Users who rely on agents for daily tasks benefit from increased reliability and speed. Businesses that automate routine work see immediate returns on their technology investments. The availability of multiple model tiers ensures everyone finds a suitable solution. It lowers the barrier to entry for adopting AI automation tools widely.
How OpenSmartRoute helps - routing decisions based on inference costs and speed
A team routing requests through OpenSmartRoute gains precise control over model selection. They can score every candidate on quality, cost, speed and safety metrics. The platform allows setting weights per request to prioritize specific factors dynamically. Hard rules pin a request to ensure compliance with internal policies.

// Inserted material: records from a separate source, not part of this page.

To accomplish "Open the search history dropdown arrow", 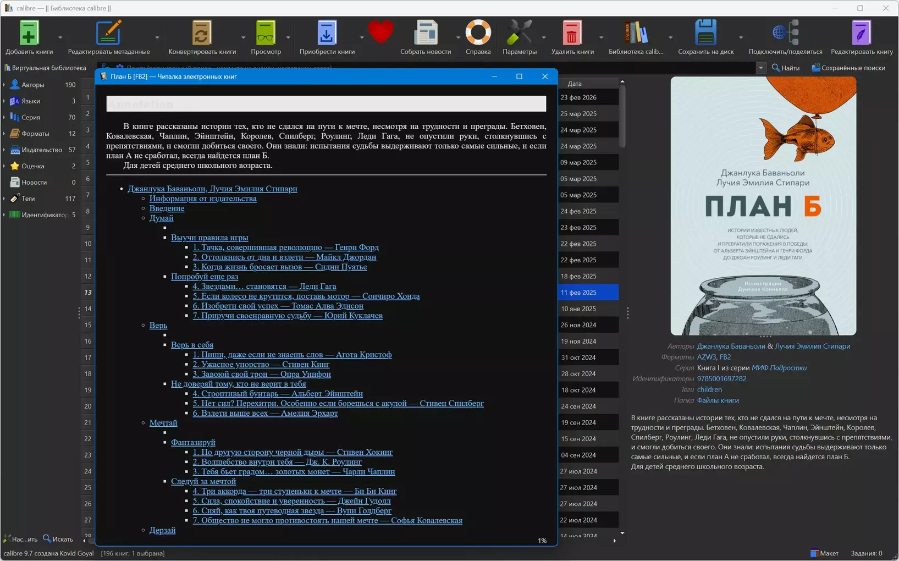I will coord(760,68).
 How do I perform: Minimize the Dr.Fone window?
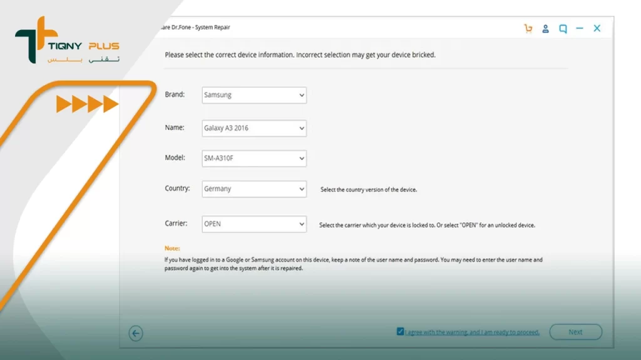[x=580, y=28]
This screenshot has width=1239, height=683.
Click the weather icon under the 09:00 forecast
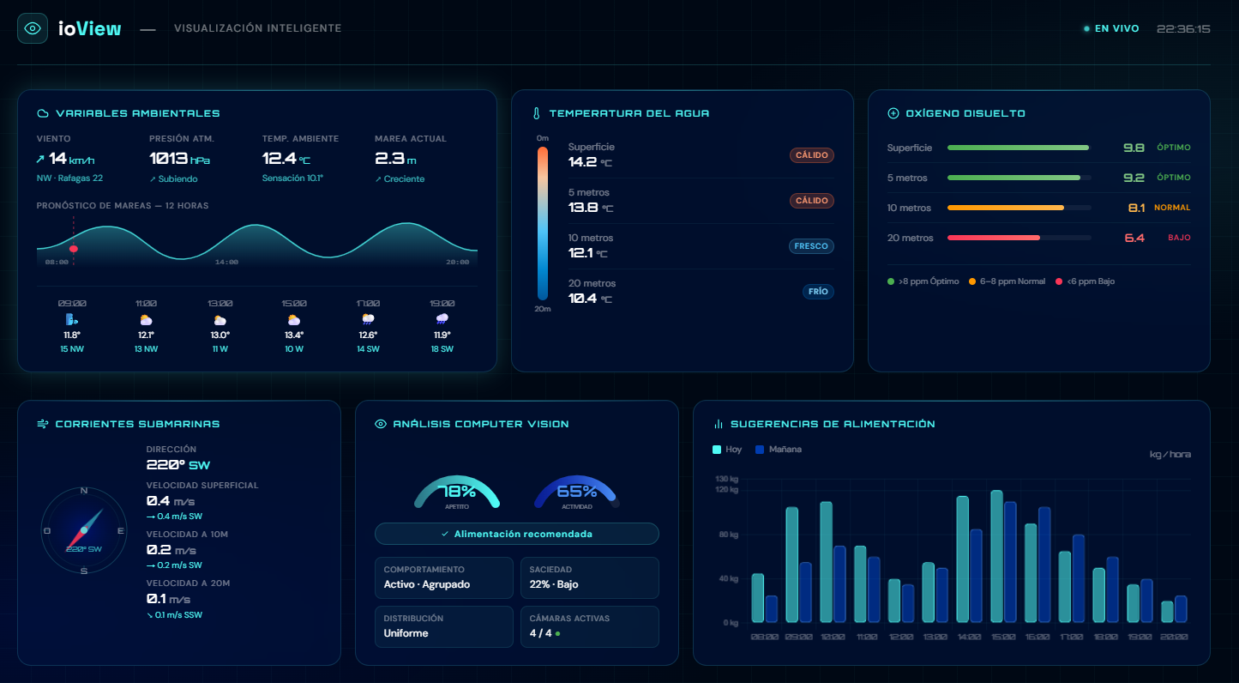[x=72, y=319]
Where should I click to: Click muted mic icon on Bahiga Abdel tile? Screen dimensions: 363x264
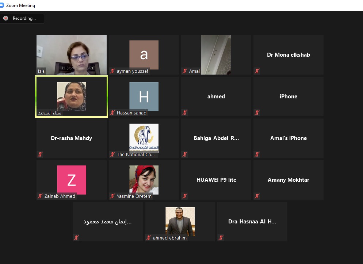185,155
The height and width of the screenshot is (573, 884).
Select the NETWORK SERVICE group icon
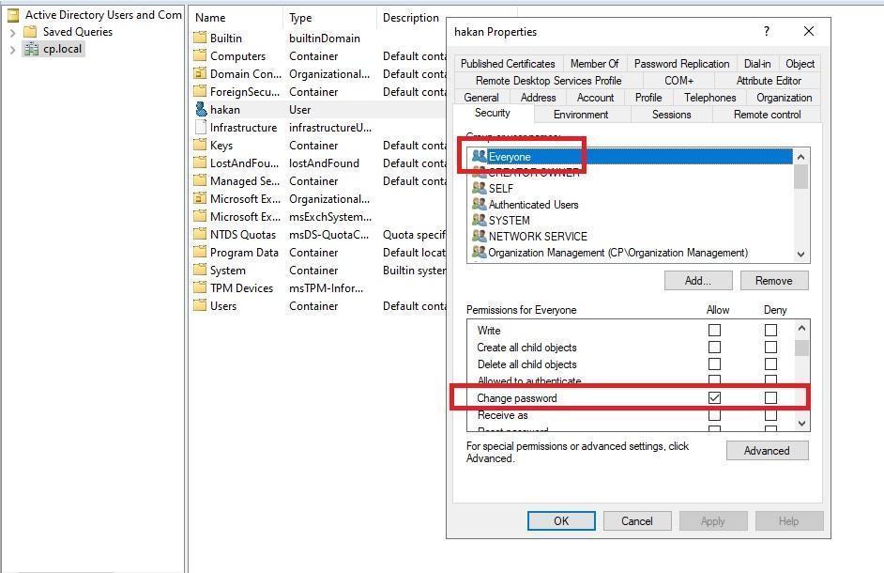click(479, 237)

Text with personal data stays on an on-premises model within the OpenSmartRoute setup. A region or a cost cap is never crossed without explicit configuration changes. This prevents accidental data leaks or budget overruns during high-traffic periods. The system learns from outcomes so successful models get more traffic automatically.
OpenSmartRoute works with any OpenAI-compatible provider alongside open-weight models served locally. It supports MCP tools and A2A agents for extended functionality beyond standard chat. A savings ledger shows what each routed request cost next to the most expensive option. This transparency helps teams justify infrastructure spending to stakeholders clearly.
The input guard spots prompt injection and personal data before a request leaves the environment. 'osr eval' measures routing accuracy on the team's own prompts and can fail a build when it drops. These features ensure the router remains secure and accurate over time. The hosted platform keeps a models catalogue with prices and public rankings built from real traffic.
Teams using OpenSmartRoute see immediate improvements in operational efficiency and cost management. They avoid paying for capabilities they do not need for specific tasks. The ability to customize routing rules fits diverse organizational requirements perfectly. It scales as the number of users and models grows significantly.
What to do - actions engineers and managers can take with this news
Engineers should evaluate their current AI infrastructure against Hermes' router architecture. They might consider implementing a similar dynamic routing system for their own projects. Comparing token consumption metrics helps identify opportunities for cost optimization quickly. Testing synthetic data generation could accelerate their model development cycles too.
Managers should review the revenue projections and funding rounds when planning budgets. Investing in agent platforms with clear monetization paths often yields better ROI. Teams can set up pilot programs to test Hermes' business editions before committing fully. Understanding the $36 million to $100 million revenue range sets realistic expectations.
Both groups should investigate open-source alternatives for their immediate needs. OpenSmartRoute offers a practical way to start without heavy upfront costs. They can use the router to experiment with different models safely. The savings ledger provides concrete data to present to leadership teams later.
Monitoring token consumption is another actionable step everyone can take immediately. Tools exist to track usage patterns and identify expensive model deployments. Reducing unnecessary inference saves money and lowers environmental impact significantly. Engineers can set up alerts for anomalous spending behavior proactively.
Finally, engaging with the community around Hermes and similar projects fosters collaboration. Sharing insights about routing strategies helps improve industry standards collectively. Contributing to open-source initiatives strengthens the ecosystem for everyone involved. Staying informed on funding rounds keeps teams ahead of emerging trends.